*Requirement*:
Omit the images and retype the records verbatim.

*Input data*:
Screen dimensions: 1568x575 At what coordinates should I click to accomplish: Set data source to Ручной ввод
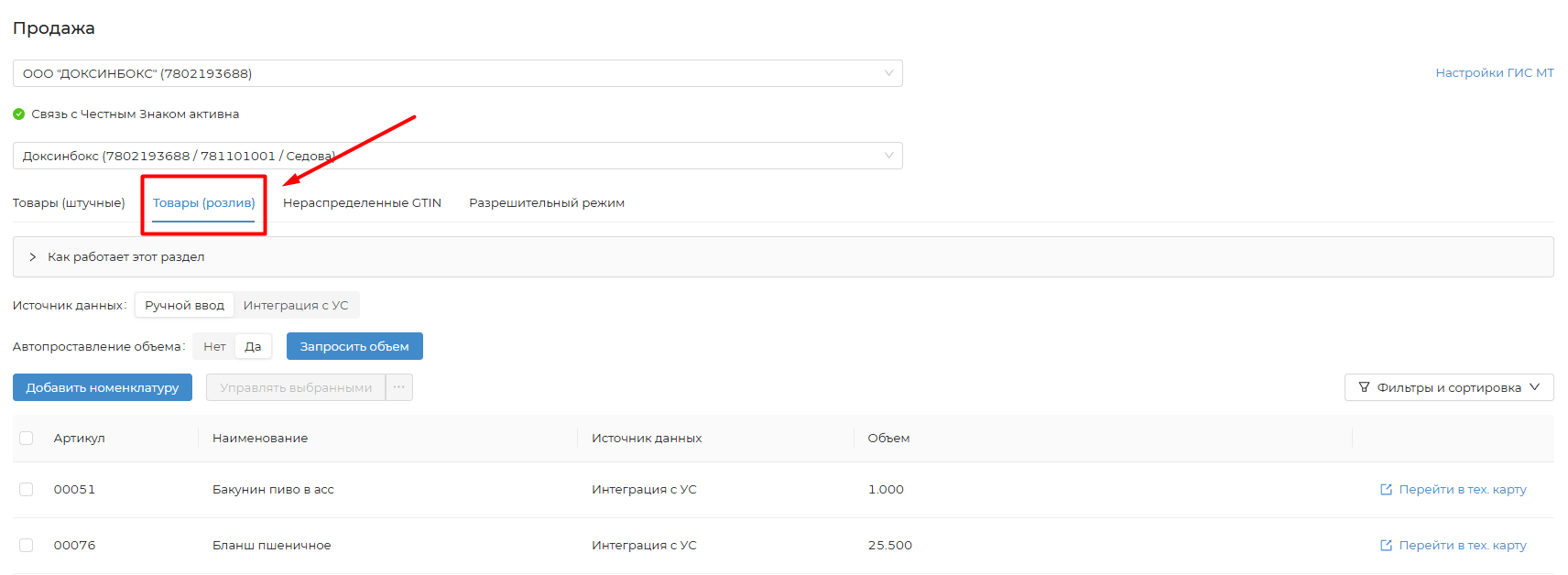(x=184, y=305)
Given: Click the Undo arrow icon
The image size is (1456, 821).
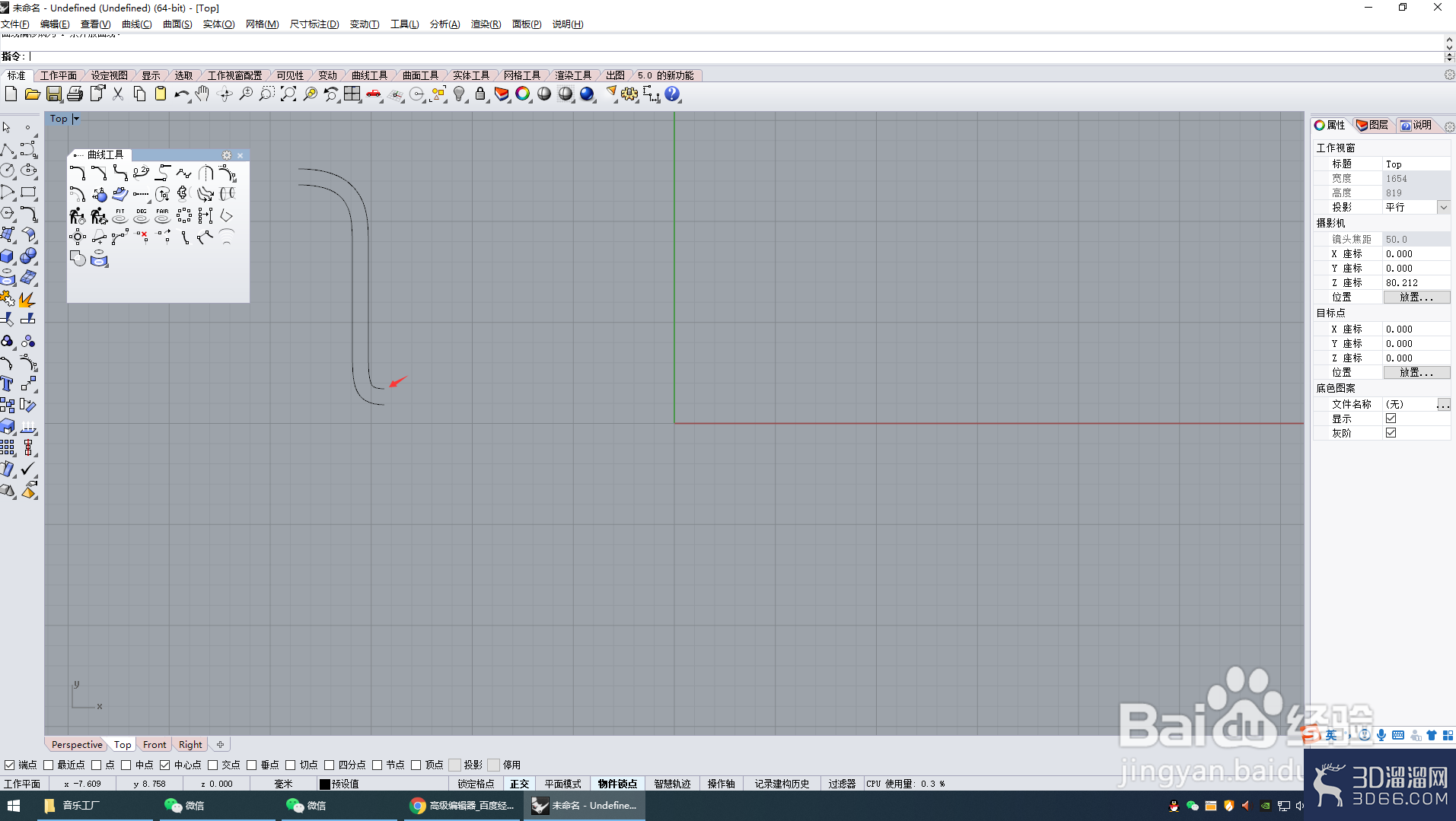Looking at the screenshot, I should pyautogui.click(x=181, y=94).
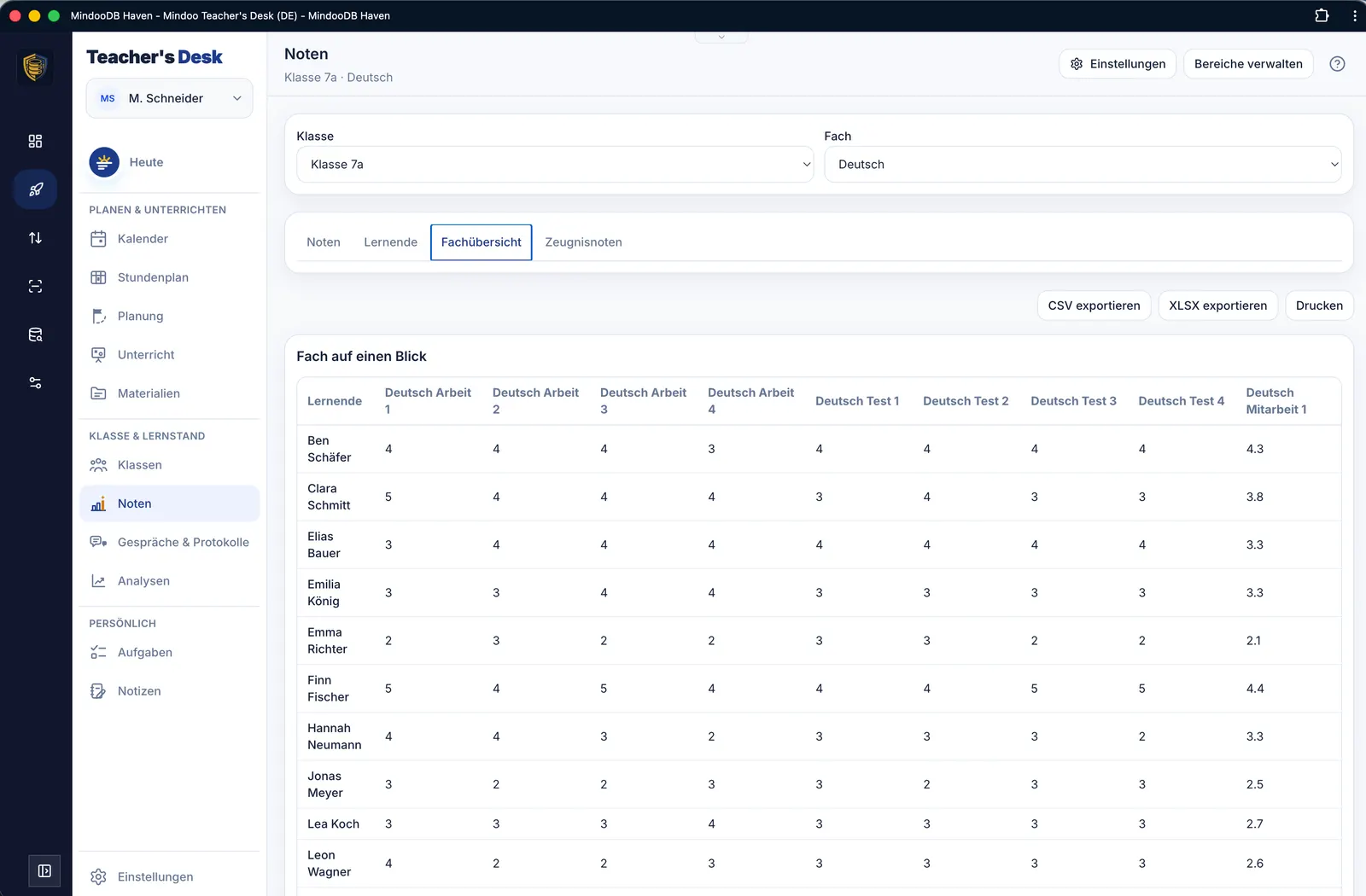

*Expected answer*:
Screen dimensions: 1568x575 At what coordinates should I click to accomplish: Set data source to Ручной ввод
(x=184, y=305)
Given: Click the Undo arrow icon
The image size is (1456, 821).
Looking at the screenshot, I should pyautogui.click(x=181, y=94).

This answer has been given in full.